§ **Given records**
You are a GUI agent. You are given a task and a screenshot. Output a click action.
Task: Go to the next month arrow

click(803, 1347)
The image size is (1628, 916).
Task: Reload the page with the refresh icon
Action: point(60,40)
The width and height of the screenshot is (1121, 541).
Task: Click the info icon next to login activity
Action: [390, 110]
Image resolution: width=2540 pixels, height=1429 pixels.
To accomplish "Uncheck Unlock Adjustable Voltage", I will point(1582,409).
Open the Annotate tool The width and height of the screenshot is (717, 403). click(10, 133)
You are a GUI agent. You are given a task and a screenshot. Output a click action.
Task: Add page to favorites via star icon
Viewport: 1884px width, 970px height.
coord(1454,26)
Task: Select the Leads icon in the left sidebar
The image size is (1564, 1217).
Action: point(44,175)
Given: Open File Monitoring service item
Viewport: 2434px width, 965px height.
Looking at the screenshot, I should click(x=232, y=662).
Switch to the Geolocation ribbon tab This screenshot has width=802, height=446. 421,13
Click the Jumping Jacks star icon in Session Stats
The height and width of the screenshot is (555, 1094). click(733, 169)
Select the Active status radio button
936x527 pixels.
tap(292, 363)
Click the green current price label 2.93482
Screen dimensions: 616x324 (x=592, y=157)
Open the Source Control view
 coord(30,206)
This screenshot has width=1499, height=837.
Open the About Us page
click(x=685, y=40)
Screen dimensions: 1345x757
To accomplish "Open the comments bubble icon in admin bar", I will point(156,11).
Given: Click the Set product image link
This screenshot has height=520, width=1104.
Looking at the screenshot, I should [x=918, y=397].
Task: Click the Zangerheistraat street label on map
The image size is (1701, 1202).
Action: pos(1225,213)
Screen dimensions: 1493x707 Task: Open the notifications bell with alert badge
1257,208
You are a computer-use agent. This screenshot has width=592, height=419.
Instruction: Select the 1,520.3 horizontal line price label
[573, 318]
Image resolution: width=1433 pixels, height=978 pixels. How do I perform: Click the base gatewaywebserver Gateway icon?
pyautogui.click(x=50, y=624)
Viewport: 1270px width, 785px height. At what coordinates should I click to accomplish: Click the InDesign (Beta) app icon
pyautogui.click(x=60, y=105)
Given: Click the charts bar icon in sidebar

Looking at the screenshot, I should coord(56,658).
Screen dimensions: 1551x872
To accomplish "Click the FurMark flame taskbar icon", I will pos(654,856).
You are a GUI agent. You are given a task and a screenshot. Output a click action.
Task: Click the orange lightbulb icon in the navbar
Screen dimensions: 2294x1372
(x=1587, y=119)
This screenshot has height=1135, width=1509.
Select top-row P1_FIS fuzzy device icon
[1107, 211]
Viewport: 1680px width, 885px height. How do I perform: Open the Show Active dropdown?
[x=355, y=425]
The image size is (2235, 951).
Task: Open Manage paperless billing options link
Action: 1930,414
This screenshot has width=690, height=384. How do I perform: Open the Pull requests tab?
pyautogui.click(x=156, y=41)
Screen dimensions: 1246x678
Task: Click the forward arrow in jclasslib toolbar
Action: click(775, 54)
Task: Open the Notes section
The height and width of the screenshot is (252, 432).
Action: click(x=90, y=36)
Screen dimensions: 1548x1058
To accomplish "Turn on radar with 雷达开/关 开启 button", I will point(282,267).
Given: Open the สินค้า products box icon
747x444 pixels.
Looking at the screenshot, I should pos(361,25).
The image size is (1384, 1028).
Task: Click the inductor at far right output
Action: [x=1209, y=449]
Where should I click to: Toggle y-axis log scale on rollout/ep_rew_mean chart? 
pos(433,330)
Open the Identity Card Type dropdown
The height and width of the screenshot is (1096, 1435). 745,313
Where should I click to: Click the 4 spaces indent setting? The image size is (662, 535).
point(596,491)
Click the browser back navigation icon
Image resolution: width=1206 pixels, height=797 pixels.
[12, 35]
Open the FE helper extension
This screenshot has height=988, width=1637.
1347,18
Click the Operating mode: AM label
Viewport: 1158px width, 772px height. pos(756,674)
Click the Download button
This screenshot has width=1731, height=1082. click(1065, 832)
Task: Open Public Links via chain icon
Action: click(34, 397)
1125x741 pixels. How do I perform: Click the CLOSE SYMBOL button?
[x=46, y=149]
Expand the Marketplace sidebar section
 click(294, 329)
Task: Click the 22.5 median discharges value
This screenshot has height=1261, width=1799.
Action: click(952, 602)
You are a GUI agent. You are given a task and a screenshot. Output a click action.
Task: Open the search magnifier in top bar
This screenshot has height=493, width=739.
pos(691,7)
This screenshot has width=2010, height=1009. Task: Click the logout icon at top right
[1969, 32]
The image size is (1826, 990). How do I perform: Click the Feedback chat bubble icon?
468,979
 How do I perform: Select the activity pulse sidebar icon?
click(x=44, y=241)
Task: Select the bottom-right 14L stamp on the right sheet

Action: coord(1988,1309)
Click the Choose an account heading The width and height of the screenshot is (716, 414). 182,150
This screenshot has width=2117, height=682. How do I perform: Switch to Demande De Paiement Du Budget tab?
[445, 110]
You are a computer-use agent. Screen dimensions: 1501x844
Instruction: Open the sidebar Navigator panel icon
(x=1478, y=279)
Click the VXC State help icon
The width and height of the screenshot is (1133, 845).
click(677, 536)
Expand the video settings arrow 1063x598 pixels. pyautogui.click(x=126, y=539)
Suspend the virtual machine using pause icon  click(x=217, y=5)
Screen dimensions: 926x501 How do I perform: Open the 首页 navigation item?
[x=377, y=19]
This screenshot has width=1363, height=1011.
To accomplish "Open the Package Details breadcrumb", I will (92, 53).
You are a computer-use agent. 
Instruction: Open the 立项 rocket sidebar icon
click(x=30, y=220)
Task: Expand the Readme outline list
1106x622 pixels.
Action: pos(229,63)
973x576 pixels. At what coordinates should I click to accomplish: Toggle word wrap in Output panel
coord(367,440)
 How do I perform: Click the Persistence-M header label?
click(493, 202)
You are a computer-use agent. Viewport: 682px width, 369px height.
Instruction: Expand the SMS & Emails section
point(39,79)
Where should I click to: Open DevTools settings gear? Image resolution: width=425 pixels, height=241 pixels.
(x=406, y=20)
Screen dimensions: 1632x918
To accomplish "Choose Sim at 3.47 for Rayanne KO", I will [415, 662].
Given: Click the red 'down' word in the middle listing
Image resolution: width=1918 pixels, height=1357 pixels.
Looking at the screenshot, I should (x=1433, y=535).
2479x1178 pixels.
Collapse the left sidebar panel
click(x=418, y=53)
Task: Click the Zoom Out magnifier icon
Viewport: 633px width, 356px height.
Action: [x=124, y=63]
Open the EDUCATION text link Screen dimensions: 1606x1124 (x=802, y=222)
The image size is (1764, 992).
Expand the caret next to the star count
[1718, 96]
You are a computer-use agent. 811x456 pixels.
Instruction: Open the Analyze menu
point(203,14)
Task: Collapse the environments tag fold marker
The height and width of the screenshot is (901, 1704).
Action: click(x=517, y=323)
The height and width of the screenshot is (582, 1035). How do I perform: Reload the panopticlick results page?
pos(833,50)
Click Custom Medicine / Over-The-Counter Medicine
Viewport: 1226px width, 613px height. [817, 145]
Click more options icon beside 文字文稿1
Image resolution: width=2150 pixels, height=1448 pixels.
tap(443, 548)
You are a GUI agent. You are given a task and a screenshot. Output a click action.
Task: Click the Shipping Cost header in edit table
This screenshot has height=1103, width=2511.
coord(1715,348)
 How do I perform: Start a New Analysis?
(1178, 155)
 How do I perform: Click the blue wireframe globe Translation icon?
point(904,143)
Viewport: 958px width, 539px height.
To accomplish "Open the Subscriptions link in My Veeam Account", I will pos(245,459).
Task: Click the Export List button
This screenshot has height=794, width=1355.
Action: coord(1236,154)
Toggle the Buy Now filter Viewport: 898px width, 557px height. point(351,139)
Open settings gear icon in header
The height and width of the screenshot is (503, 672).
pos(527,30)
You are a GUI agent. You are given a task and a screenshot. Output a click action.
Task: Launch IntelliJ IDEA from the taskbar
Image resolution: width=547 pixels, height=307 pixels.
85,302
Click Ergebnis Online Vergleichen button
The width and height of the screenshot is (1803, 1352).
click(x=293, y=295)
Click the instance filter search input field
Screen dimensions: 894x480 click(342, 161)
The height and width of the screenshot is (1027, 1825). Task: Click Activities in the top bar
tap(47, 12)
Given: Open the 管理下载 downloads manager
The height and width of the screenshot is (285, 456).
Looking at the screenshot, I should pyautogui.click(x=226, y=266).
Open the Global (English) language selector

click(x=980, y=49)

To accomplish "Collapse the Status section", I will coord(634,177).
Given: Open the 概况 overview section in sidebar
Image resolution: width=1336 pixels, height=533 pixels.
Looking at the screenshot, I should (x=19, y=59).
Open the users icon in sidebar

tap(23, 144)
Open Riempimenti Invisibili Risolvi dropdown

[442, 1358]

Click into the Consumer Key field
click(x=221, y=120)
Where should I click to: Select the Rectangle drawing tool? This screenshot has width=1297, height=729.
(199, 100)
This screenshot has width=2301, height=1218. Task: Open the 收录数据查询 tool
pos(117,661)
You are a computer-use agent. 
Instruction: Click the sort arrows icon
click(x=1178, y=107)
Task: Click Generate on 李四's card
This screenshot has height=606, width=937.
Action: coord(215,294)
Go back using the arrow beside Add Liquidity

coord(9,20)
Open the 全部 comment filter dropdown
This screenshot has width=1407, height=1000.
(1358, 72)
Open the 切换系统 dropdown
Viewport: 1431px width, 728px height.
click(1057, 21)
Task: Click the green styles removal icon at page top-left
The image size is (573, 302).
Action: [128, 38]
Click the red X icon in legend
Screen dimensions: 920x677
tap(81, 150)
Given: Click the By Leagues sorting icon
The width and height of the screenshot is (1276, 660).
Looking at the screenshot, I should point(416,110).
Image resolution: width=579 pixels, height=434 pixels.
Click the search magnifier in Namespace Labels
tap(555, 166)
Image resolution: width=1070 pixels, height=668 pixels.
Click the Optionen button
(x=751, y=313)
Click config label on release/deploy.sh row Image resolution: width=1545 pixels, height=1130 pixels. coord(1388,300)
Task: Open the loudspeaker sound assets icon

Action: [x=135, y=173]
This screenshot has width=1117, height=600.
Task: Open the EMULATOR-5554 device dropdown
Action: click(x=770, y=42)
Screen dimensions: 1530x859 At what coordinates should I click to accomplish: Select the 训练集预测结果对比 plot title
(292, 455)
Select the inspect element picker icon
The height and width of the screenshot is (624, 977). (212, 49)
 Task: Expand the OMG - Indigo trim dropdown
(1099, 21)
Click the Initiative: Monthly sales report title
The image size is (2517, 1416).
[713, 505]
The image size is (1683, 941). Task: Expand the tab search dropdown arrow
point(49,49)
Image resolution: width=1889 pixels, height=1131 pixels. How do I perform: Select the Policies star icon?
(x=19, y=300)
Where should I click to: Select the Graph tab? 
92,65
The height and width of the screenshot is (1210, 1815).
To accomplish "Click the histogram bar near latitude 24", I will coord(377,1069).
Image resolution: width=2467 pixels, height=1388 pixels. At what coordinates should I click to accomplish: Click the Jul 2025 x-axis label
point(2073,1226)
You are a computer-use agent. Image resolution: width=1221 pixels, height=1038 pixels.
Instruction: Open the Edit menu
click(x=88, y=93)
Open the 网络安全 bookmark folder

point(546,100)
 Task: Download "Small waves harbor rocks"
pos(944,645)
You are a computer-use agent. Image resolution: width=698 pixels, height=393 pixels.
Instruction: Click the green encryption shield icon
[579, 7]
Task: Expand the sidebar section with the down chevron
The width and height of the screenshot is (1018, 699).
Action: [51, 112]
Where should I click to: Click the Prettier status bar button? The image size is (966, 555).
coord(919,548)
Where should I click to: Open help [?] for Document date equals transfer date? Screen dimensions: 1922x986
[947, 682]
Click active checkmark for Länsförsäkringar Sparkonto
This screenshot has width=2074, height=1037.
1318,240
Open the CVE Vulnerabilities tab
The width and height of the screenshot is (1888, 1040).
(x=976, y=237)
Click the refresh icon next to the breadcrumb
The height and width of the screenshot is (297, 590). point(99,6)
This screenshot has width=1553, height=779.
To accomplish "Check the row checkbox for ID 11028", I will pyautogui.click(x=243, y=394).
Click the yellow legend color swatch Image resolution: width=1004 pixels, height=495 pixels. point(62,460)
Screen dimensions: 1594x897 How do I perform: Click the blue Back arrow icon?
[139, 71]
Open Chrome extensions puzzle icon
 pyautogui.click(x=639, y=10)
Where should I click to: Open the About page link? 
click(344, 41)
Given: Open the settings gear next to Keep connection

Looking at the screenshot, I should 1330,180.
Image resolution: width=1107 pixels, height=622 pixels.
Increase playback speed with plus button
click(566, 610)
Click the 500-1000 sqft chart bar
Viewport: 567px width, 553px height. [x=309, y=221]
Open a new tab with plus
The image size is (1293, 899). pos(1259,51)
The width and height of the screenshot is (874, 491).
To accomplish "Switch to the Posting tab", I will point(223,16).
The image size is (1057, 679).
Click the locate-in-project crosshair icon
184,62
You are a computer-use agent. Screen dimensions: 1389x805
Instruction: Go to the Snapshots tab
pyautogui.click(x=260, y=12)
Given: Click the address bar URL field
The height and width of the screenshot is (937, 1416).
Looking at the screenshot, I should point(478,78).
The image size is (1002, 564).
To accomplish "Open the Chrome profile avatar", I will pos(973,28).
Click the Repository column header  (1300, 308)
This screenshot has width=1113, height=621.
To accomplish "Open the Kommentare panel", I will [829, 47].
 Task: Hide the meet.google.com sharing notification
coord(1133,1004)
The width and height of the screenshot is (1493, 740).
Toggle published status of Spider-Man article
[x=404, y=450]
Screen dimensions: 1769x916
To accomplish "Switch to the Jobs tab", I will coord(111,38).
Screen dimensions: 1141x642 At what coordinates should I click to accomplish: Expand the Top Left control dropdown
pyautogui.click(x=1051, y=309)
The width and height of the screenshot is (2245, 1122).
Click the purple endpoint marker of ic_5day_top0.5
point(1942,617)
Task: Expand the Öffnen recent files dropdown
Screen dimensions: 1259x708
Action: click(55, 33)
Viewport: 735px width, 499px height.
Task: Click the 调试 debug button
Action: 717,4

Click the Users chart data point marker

§ **Exercise directions**
Print exactly, and only, the lines beginning at the top of the listing and ending at the line with "Task: Select the Leads".

§ **Result below**
You are a GUI agent. You are given a task and a screenshot. Output a click action.
Task: Go to the next month arrow

click(803, 1347)
The image size is (1628, 916).
Task: Reload the page with the refresh icon
Action: point(60,40)
The width and height of the screenshot is (1121, 541).
Task: Click the info icon next to login activity
Action: [390, 110]
Image resolution: width=2540 pixels, height=1429 pixels.
To accomplish "Uncheck Unlock Adjustable Voltage", I will point(1582,409).
Open the Annotate tool The width and height of the screenshot is (717, 403). click(10, 133)
You are a GUI agent. You are given a task and a screenshot. Output a click action.
Task: Add page to favorites via star icon
Viewport: 1884px width, 970px height.
coord(1454,26)
Task: Select the Leads icon in the left sidebar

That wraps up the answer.